__Work to complete__. From the data below, repeat exactly the lines from the line with "The height and width of the screenshot is (660, 666)." to the line with "Task: Sort files by Name column header", both included.

__Input material__.

____________

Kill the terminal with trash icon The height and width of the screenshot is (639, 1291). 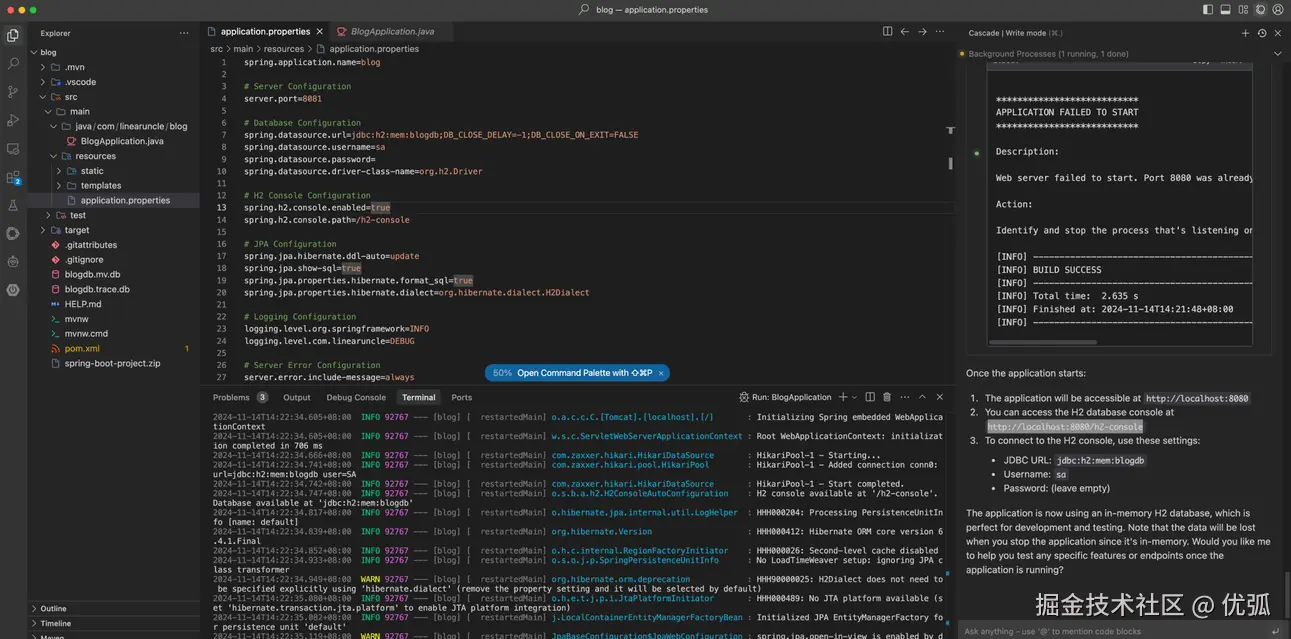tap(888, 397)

____________

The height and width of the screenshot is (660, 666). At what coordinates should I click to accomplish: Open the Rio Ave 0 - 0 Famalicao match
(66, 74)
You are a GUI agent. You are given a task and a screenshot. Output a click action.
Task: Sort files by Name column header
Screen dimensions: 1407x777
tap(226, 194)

____________

__Your solution__.
The height and width of the screenshot is (660, 666). At what coordinates should I click to accomplish: Open the Rio Ave 0 - 0 Famalicao match
(66, 74)
You are a GUI agent. You are given a task and a screenshot. Output a click action.
Task: Sort files by Name column header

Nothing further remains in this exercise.